Casq2 deletion causes sarcoplasmic reticulum volume increase, premature Ca²⁺ release, and catecholaminergic polymorphic ventricular tachycardia
J. Clin. Invest. Björn C. Knollmann, et al. 116:2510 doi:10.1172/JCI29128 [Go to this article.]

Figure 4
Casq2^–/– myocytes display spontaneous Ca²⁺ releases and triggered beats but largely maintain normal contractility, SR Ca²⁺ release amplitudes, and SR Ca²⁺ content. (A) Examples of [Ca²⁺]_i transients (top traces) and cell shortening (bottom traces) recorded from fura-2/AM–loaded, field-stimulated myocytes (1 Hz). Application of 1 μmol/l isoproterenol (ISO) significantly increased Ca²⁺ transients and cell shortening in both myocytes.

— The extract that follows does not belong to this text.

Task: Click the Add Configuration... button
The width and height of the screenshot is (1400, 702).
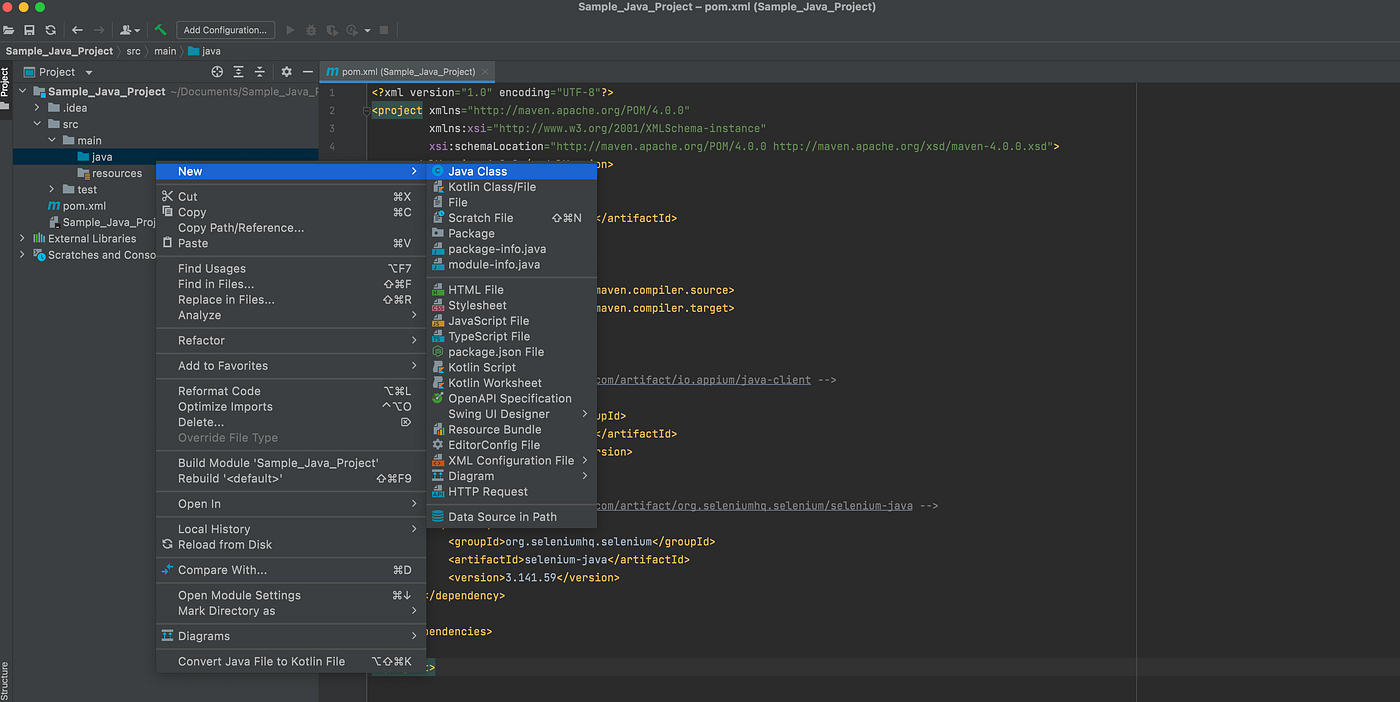Action: click(226, 30)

Note that shortly after ISO application was started, only the Casq2^–/– myocyte displayed spontaneous Ca²⁺ releases and aftercontractions of increasing amplitude following each paced twitch (vertical lines). (B and C) Comparison of the incidence of spontaneous (Spont.) Ca²⁺ release events (B) and Ca²⁺ oscillations (C) at baseline and in the presence of ISO. Data represent the fraction (%) of myocytes that displayed at least 1 event during a 20-second recording period. Insets show representative examples of spontaneous Ca²⁺ after-releases (arrows in B, inset) and Ca²⁺ oscillations (C, inset) induced by spontaneous Ca²⁺ releases and triggered beats (# in C, inset). *P < 0.05, **P < 0.01, ^†P < 0.001, Casq2^–/– versus Casq2^+/+ myocytes by Fisher’s exact test. Casq2^+/+ myocytes: n = 45 (baseline) and 27 (ISO); Casq2^–/– myocytes: n = 71 (baseline) and 43 (ISO).